Defense attorney Charlie Stewart insisted Orlando Newell feared for his life because Woods came at him with a knife after a rowdy argument between Newell and his sister.
Earlier in the evening, testimony showed, he beat his sister with a belt because she did not side with him in a family argument.
She threw his clothes and other possessions from her second-floor apartment balcony into the parking lot below, telling him not to return, she testified.
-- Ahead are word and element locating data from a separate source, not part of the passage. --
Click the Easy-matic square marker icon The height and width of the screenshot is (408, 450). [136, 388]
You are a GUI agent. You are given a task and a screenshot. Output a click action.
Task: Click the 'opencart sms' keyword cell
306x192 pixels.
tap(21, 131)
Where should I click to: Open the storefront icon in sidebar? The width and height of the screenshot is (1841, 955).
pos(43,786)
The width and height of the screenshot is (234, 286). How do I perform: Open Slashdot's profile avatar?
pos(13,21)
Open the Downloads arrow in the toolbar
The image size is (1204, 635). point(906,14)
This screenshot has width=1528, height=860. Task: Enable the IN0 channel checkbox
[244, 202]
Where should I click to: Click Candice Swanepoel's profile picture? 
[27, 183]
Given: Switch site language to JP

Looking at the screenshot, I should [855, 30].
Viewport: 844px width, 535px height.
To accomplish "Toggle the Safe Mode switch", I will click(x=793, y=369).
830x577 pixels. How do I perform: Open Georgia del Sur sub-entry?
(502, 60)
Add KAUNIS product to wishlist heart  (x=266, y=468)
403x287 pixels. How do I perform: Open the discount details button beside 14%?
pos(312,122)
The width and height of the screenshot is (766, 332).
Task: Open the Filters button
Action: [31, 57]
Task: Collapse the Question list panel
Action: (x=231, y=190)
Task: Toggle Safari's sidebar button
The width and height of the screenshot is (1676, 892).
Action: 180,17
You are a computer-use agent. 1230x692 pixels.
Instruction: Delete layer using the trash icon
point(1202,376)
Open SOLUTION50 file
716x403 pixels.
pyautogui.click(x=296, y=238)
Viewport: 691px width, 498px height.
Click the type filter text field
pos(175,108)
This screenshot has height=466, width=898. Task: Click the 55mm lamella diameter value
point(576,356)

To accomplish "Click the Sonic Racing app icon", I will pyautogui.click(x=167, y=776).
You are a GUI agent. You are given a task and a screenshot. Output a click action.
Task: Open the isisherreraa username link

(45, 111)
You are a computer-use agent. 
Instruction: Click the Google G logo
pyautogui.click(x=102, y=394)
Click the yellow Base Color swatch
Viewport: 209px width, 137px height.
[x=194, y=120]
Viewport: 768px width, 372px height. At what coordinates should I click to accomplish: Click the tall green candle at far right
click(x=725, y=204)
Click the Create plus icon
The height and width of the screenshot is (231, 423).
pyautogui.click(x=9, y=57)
While they were fighting, she said, she threw kitchen knives at him.
"He said, 'I'm going to kill you, b - - - -,' " she told the jury. "He said that like 100 times." Those were his last words to her before he left, returning several hours later to find Woods, who had checked on the family, coming down the apartment stairs.
Assistant District Attorney Ian Baker said that Woods was holding his car keys in one hand and his cellphone in the other — not a knife.
No knife was found near the body, but Stewart let the jury know someone at the crowded crime scene could have moved one of the knives before police arrived. Four knives, all found some distance from the body, were not swabbed for DNA, he said.
Police arrested Newell at a nearby apartment about 30 minutes after Woods died. Investigators found the weapon that killed Woods, a 9-mm semi-automatic pistol, in an outdoor trash can at the apartments. Newell had gunshot residue on his hands.
Prosecutors argued that Newell planned to kill his sister, aiming for a first-degree murder conviction. Woods, Baker said, was just in the wrong place at the wrong time.
Short of acquittal, Stewart would have preferred a conviction on the lesser charge of manslaughter.
First-degree murder in Mississippi does not require a finding of premeditation but instead relies on a deliberate design to kill that can be formed in "an instant," Circuit Court Judge Lisa Dodson instructed the jury before deliberations. If they found Newell not guilty of first degree murder, she said, they should consider manslaughter, a killing in "the heat of passion."
A third option was acquittal if the evidence showed Newell acted in self defense.
During closing arguments, Assistant District Attorney Beth McFadyen had the final word. She told the jury, "It's not self defense when you go to somebody's house with a gun. It's not self defense when you shoot a man in the back. It's not self defense when you shoot him five times."